Shortly after I took off I found that the aircraft of which I was part was singing to me. SINGING damn it. That offered a heretofore unprecedented experience which proved appropriately terrifying. I glanced around to ascertain the source and to my horror discovered that a buckle on my front-mounted reserve parachute container had snagged the right-side line of the speed system. “Fuck, oh dear,” I thought, “I have had enough low-altitude asymmetric deflations for one lifetime already THANK YOU VERY MUCH”, and began to fiddle with the trapped line but struggled as it appeared to be quite snagged and under a non-trivial amount of pressure. After some amount of time spent unsuccessfully resolving the SNAFU I found a portion of my brain screaming “FLY WHAT YOU GOT” and resigned myself to completing the flight with this liability in place. I vectored myself for the shortest possible flight, put myself extra at the ready with brake on the compromised side, delayed lowering my landing gear (legs) until the last possible moment to minimize any potentially incident producing perturbations while still at altitude, and blessedly touched down without drama.

Faaaahhhhhhhk

This brings me to the final piece of advice for junior (really, all) devs: “always be running two threads — the one that is actively solving the problem at hand and the one that is monitoring the progress of the former and has the privileges to interrupt it if reasonable progress is not occurring”. In engineering, Task Fixation may well kill productivity.

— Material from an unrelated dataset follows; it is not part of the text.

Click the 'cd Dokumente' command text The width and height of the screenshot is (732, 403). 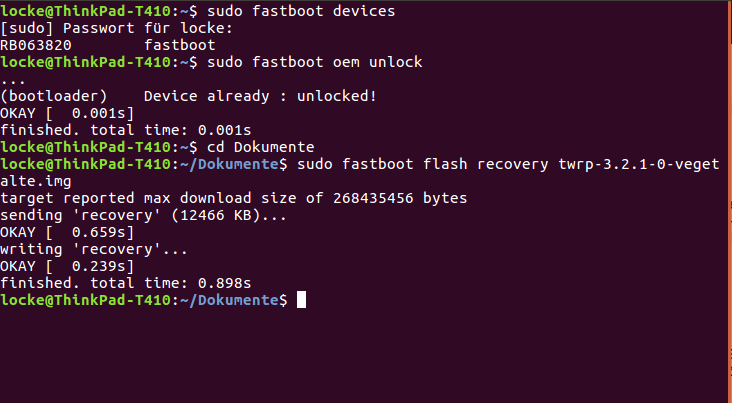click(260, 147)
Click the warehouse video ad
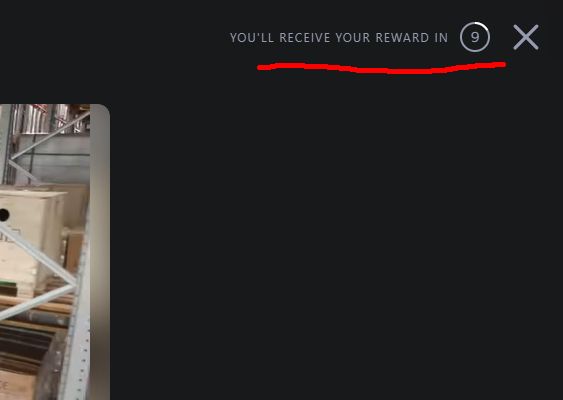This screenshot has width=563, height=400. pos(55,252)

In aviation, a far crueler master, Task Fixation may well kill you. In both we are prone to allow ego and mono-mania to cause a sustained laser focus on a specific problem (which may no longer be the highest priority) and a specific approach (which may not even be the right one). How vexing that we can’t fix this thing! What a blow to our self-image! And how much time and energy we have spent on this path! Yes, sure, maddening indeed, but don’t be a stubborn fool and ride it into the ground. Accept, pivot, and prevail.

Lastly, I find myself reflecting on something I prize in my reality — a highly connected life. For reasons not entirely clear I have tumbled down the life path of a generalist. I take joy in many things but generally lack a sustained obsession with any one thing. I am perhaps a nomad at heart, not because I wholly lose interest in things, but rather because I want to find new things that I can weave into a larger fabric where the sum offers a greater result than the individual parts alone would imply.

Paragliding represents perhaps the latest in that long tradition. Yes — it offers an intense state of Flow very reliably and upon occasion unparalleled joy. But — it also serves, because the potential consequences are so extreme, as a hyper-distilled version of the challenges I face in so many other arenas of life, spanning risk management, task prioritization, attention splitting, ambiguity navigation, procedure development, discipline sustainment, disaster preparedness, continual learning, extreme empathy, and true humility. I would do well to bring that newfound heightened awareness to every other aspect of my life.

Snag line once, shame on you. Snag line twice, shame on me.